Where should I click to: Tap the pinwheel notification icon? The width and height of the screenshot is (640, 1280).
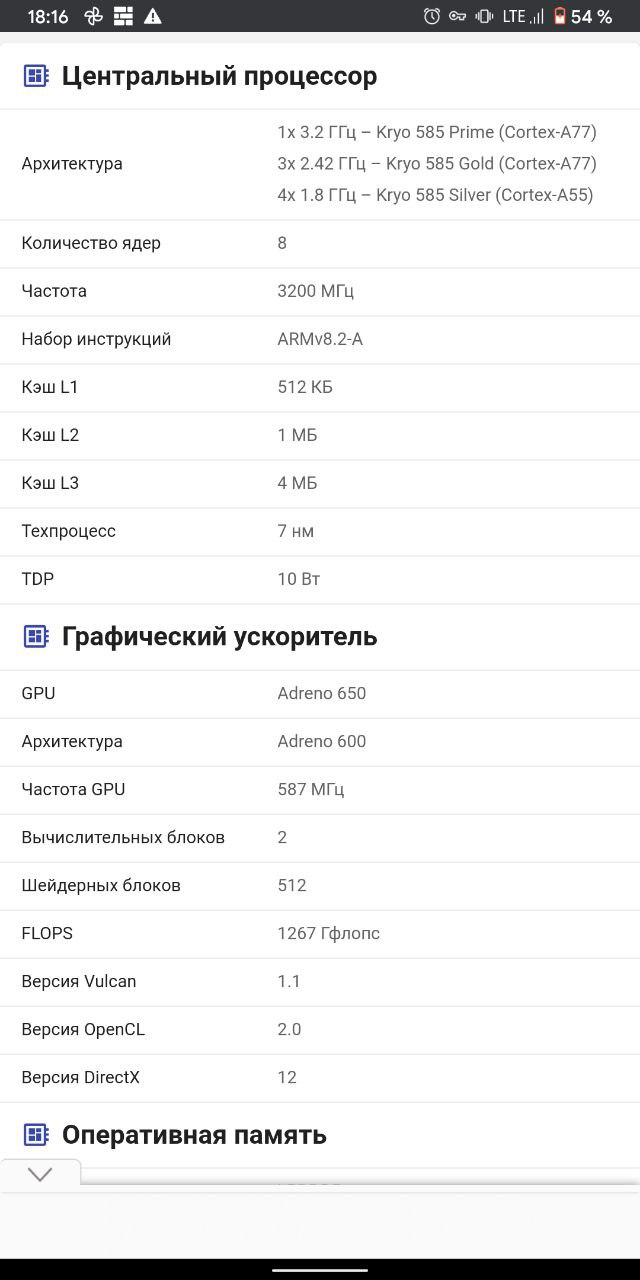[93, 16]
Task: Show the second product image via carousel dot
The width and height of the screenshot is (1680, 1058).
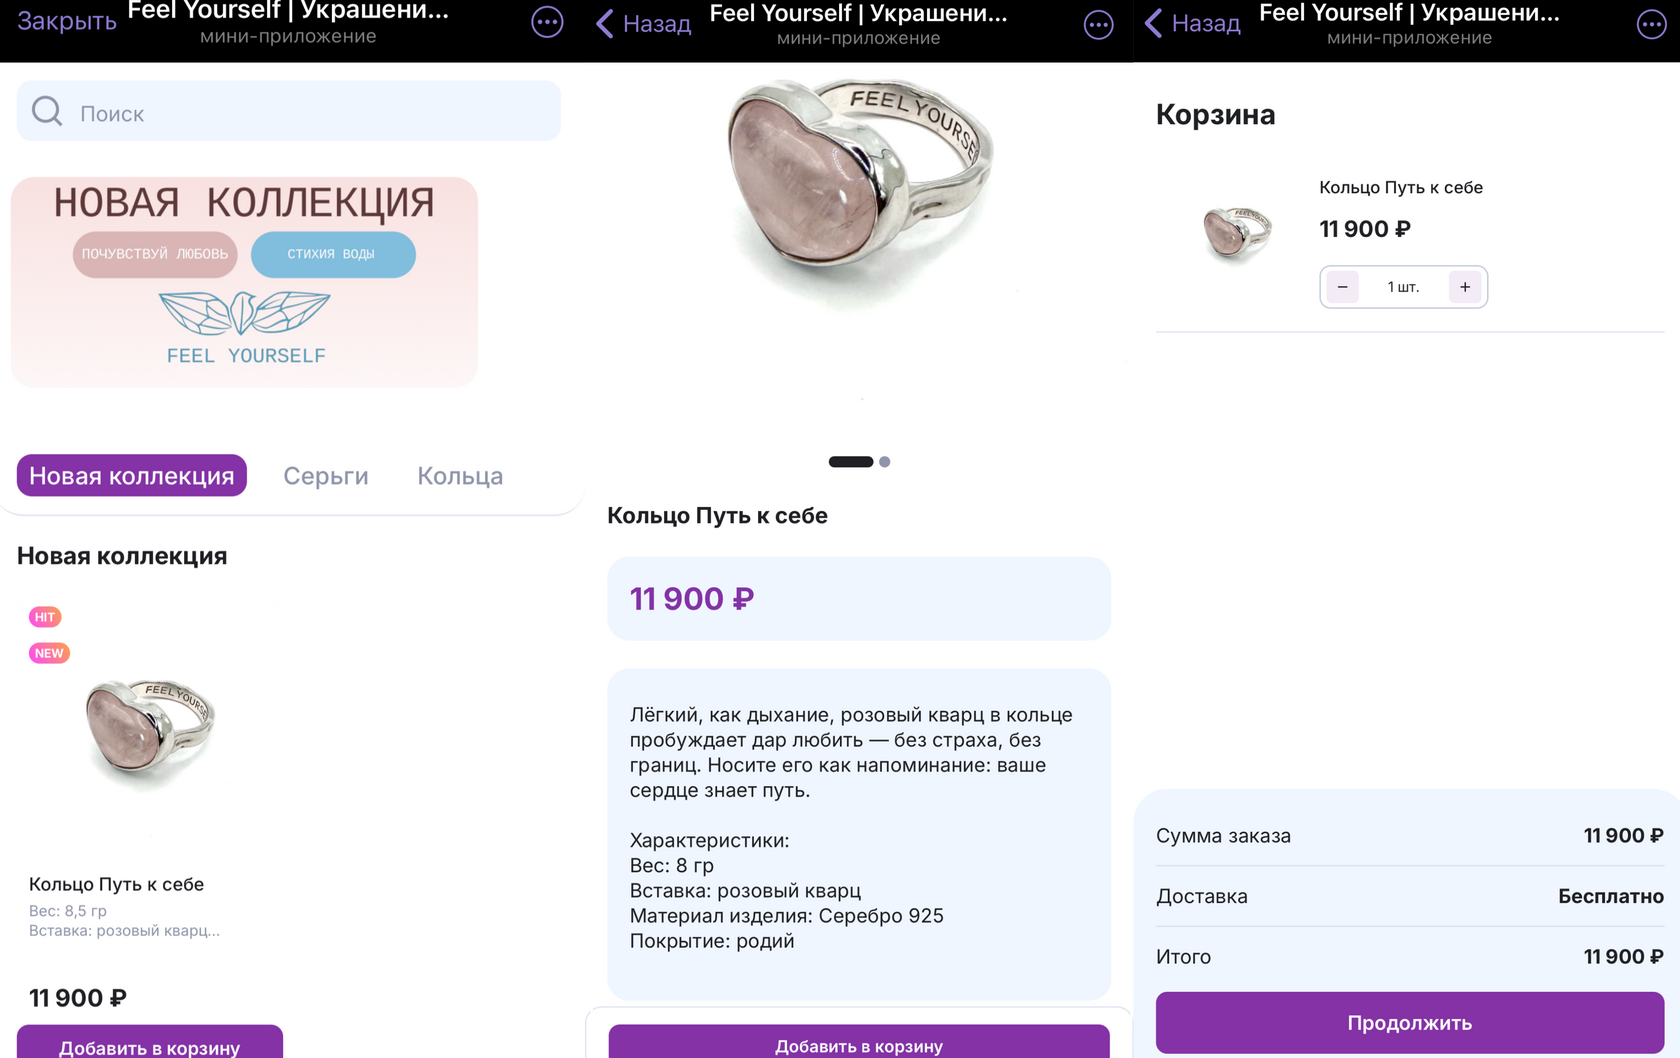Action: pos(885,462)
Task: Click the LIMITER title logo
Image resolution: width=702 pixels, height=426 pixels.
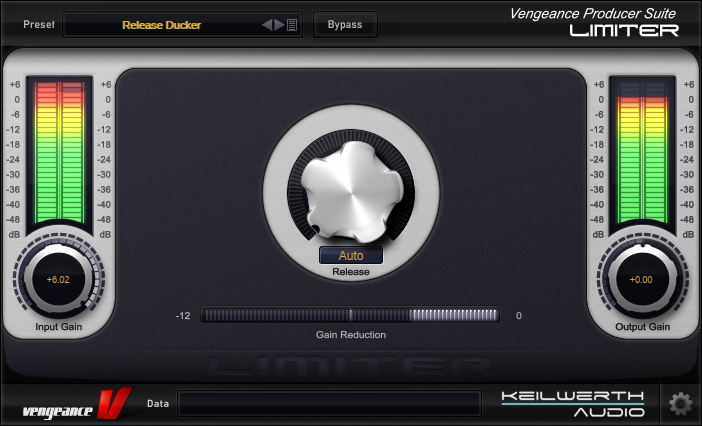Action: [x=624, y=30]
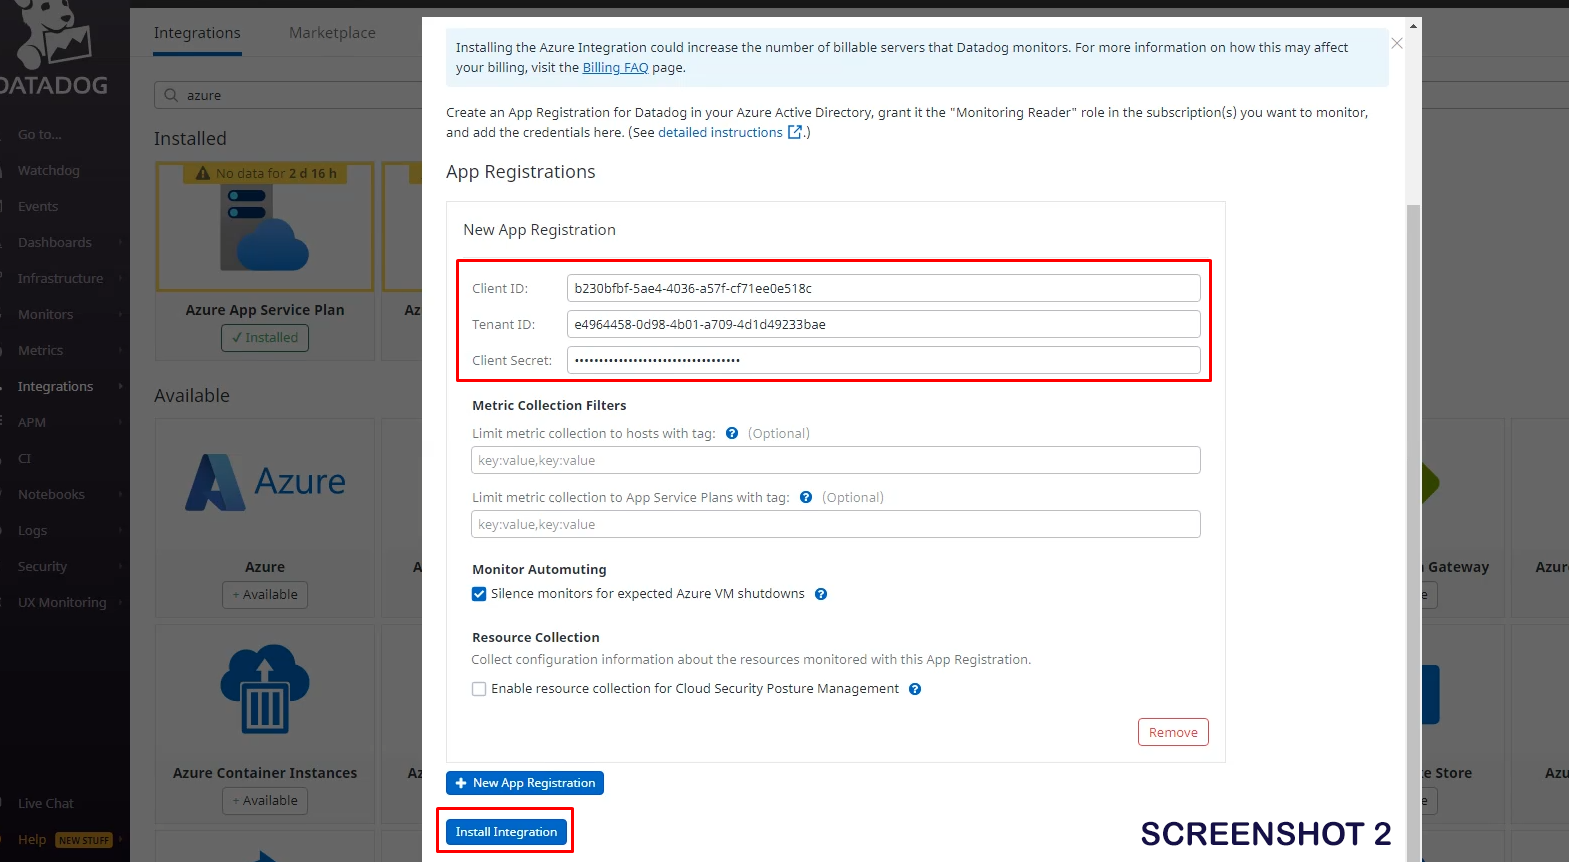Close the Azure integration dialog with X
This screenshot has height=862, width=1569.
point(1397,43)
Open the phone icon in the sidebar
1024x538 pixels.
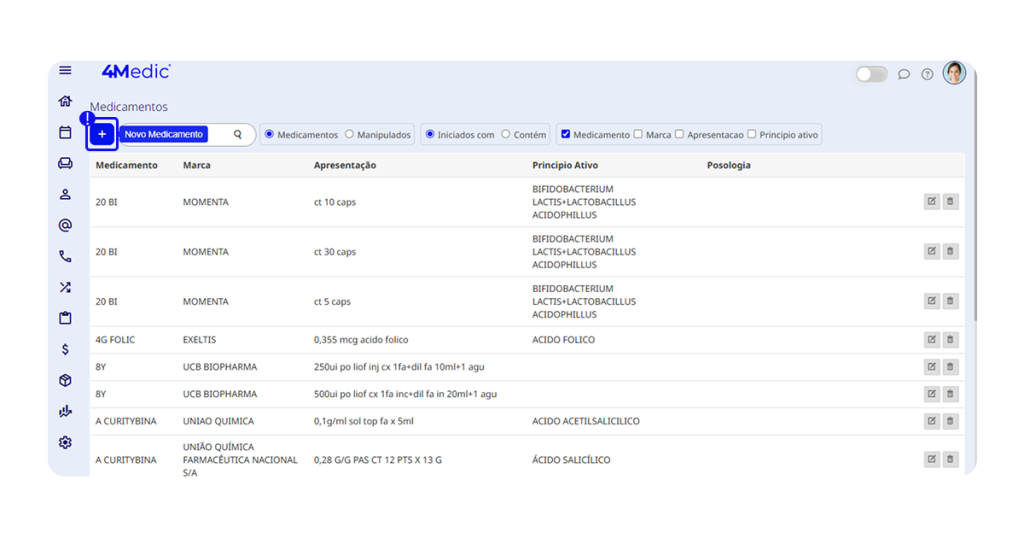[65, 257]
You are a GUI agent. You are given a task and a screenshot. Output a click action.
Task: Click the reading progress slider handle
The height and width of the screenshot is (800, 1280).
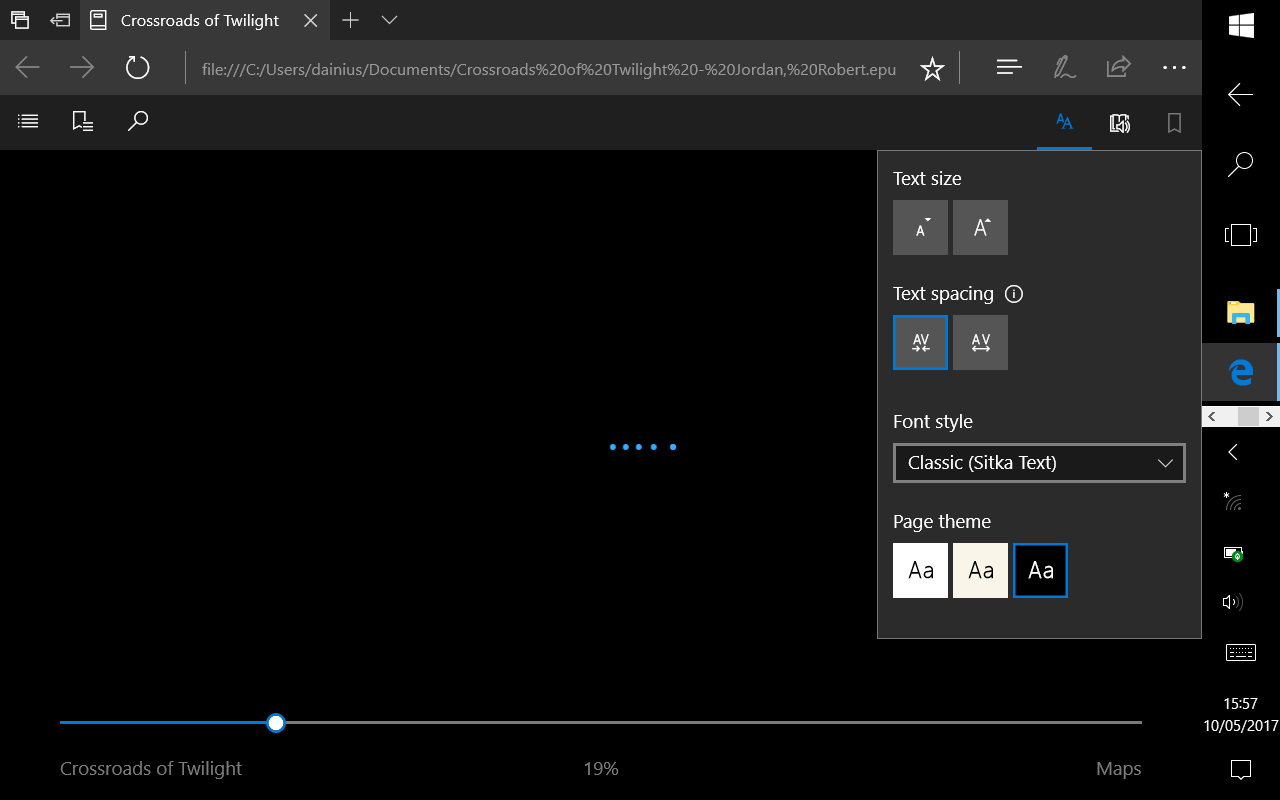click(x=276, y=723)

■ PROBLEM:
Return every line of the listing exactly, leaving its pictures behind.

■ ANSWER SPACE:
Where should I click to: Tap the pinwheel notification icon? The width and height of the screenshot is (640, 1280).
[93, 16]
Task: Show the second product image via carousel dot
The width and height of the screenshot is (1680, 1058).
Action: pos(885,462)
Task: Click the LIMITER title logo
Image resolution: width=702 pixels, height=426 pixels.
Action: [x=624, y=30]
Close the Azure integration dialog with X
This screenshot has height=862, width=1569.
point(1397,43)
Open the phone icon in the sidebar
1024x538 pixels.
[65, 257]
You are a GUI agent. You are given a task and a screenshot. Output a click action.
Task: Click the reading progress slider handle
The height and width of the screenshot is (800, 1280).
click(x=276, y=723)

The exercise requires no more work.